Each line of the data below should be repeated exactly.

> **Stored records**
Start of Block
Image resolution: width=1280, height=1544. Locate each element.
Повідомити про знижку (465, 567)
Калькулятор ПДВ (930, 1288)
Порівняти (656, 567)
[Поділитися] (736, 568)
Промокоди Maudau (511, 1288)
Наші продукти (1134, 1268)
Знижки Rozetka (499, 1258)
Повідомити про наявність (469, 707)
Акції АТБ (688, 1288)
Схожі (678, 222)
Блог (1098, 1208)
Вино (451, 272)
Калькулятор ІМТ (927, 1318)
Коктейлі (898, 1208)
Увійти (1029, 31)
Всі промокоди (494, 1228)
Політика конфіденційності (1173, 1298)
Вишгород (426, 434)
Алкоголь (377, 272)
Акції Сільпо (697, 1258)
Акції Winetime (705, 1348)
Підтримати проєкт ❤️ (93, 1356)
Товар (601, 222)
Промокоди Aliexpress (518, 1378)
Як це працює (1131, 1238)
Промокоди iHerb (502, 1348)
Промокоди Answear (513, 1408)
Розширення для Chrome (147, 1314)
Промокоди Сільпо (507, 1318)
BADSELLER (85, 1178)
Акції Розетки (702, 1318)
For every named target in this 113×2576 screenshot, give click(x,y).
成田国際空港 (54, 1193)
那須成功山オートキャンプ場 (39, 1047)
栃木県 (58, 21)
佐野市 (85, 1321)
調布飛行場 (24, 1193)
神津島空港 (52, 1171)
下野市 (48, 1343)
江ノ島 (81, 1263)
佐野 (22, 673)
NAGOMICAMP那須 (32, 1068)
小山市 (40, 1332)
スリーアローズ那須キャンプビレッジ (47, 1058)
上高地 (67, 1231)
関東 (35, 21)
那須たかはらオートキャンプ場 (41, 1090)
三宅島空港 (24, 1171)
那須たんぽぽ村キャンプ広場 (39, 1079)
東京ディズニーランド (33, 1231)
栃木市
End of Block
> **The completed task**
Image resolution: width=1280, height=1544. Locate each element.
Повідомити про знижку (465, 567)
Калькулятор ПДВ (930, 1288)
Порівняти (656, 567)
[Поділитися] (736, 568)
Промокоди Maudau (511, 1288)
Наші продукти (1134, 1268)
Знижки Rozetka (499, 1258)
Повідомити про наявність (469, 707)
Акції АТБ (688, 1288)
Схожі (678, 222)
Блог (1098, 1208)
Вино (451, 272)
Калькулятор ІМТ (927, 1318)
Коктейлі (898, 1208)
Увійти (1029, 31)
Всі промокоди (494, 1228)
Політика конфіденційності (1173, 1298)
Вишгород (426, 434)
Алкоголь (377, 272)
Акції Сільпо (697, 1258)
Акції Winetime (705, 1348)
Підтримати проєкт ❤️ (93, 1356)
Товар (601, 222)
Промокоди Aliexpress (518, 1378)
Як це працює (1131, 1238)
Промокоди iHerb (502, 1348)
Промокоди Answear (513, 1408)
Розширення для Chrome (147, 1314)
Промокоди Сільпо (507, 1318)
BADSELLER (85, 1178)
Акції Розетки (702, 1318)
For every named target in this 113×2576 screenshot, give click(x,y).
成田国際空港 (54, 1193)
那須成功山オートキャンプ場 (39, 1047)
栃木県 (58, 21)
佐野市 (85, 1321)
調布飛行場 (24, 1193)
神津島空港 (52, 1171)
下野市 (48, 1343)
江ノ島 (81, 1263)
佐野 (22, 673)
NAGOMICAMP那須 (32, 1068)
小山市 (40, 1332)
スリーアローズ那須キャンプビレッジ (47, 1058)
上高地 (67, 1231)
関東 (35, 21)
那須たかはらオートキャンプ場 (41, 1090)
三宅島空港 (24, 1171)
那須たんぽぽ村キャンプ広場 (39, 1079)
東京ディズニーランド (33, 1231)
栃木市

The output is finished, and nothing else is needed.